SAA needs R7.5bn in working capital from next month

27th November 2018 By: Reuters

SAA needs R7.5bn in working capital from next month

Photo by: Reuters

Cash-strapped State-owned airline South African Airways (SAA) will need R7.5-billion from next month to fund day-to-day operations into 2019, a presentation by the airline showed on Tuesday.

SAA, which has not generated a profit since 2011, survives on State guarantees and is regularly cited by credit ratings agencies as a drain on the government purse.

It has drawn up an austere turnaround plan that includes cutting jobs and routes in an effort to turn a profit by 2021 and convince lenders to restore credit lines.

The airline said lenders have refused to lend the company R3.5-billion to plug a liquidity hole from December unless they received additional commitments from the government, the presentation showed.

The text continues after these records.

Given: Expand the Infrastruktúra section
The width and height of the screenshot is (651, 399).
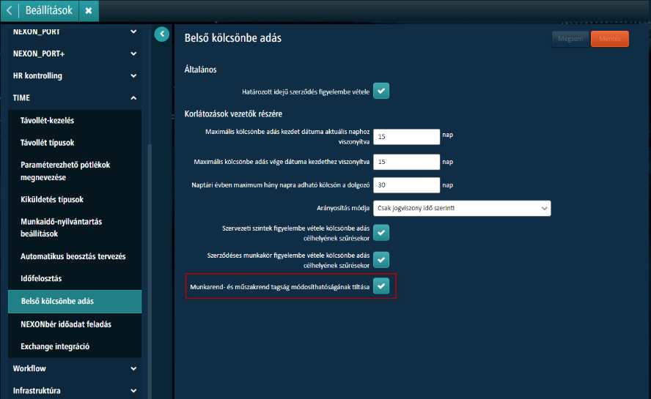Looking at the screenshot, I should point(133,391).
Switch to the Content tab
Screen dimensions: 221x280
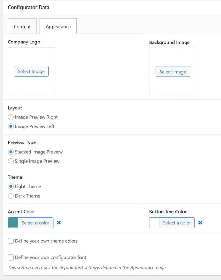pos(22,27)
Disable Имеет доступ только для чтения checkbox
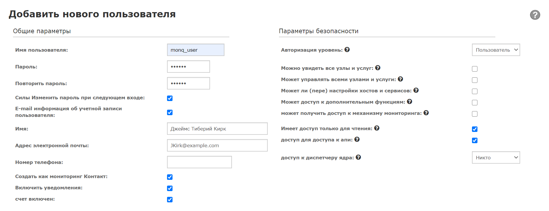This screenshot has width=549, height=211. point(475,129)
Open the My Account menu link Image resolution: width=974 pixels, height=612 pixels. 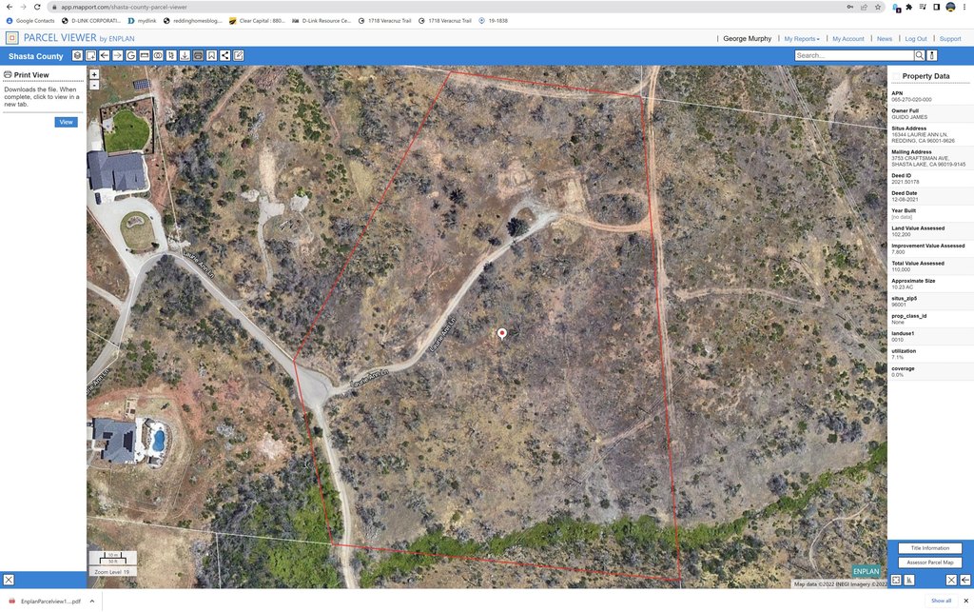[x=847, y=39]
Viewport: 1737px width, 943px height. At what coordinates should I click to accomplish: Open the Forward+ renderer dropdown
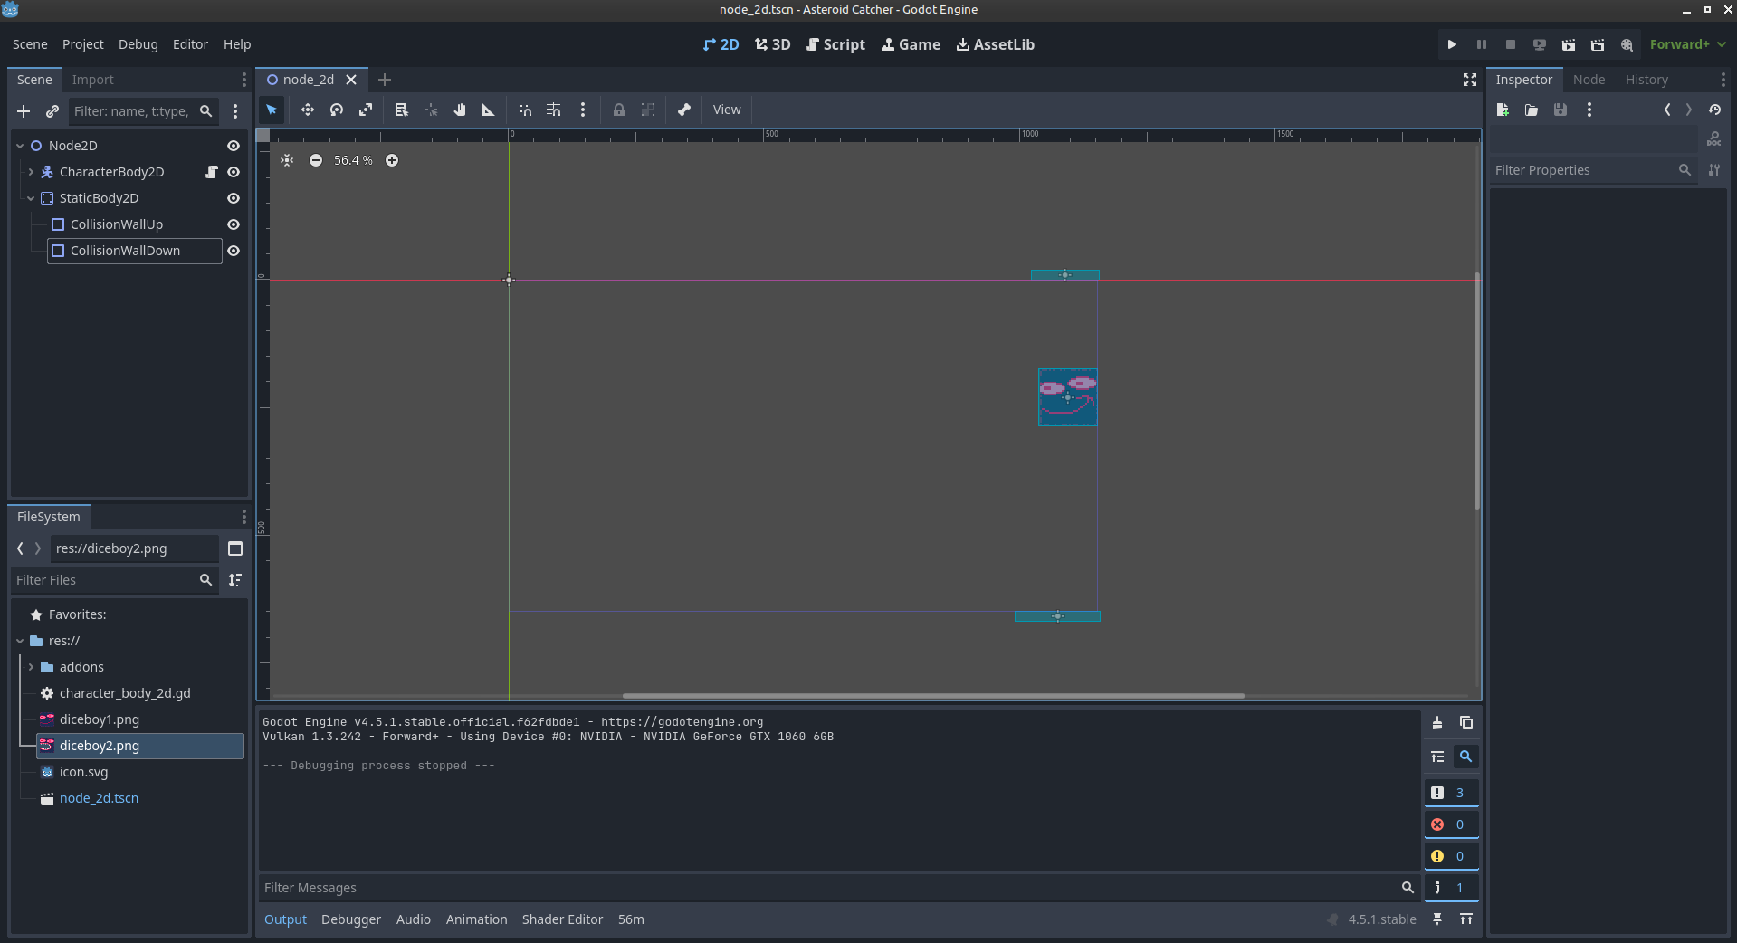coord(1687,44)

In addition, the national carrier will need R4-billion from March next year, the presentation showed.

"Currently, we don't have an optimal capital structure and, as a result of that, we are dependent on debt which is not good . . . the banks are pushing now for much better support from the shareholder to put in place for us," said SAA interim CFO Deon Fredericks.

SAA is expected to make a R5.2-billion loss in the 2019 financial year and another R1.9-billion loss in 2020 before swinging into a profit a year later, the presentation showed.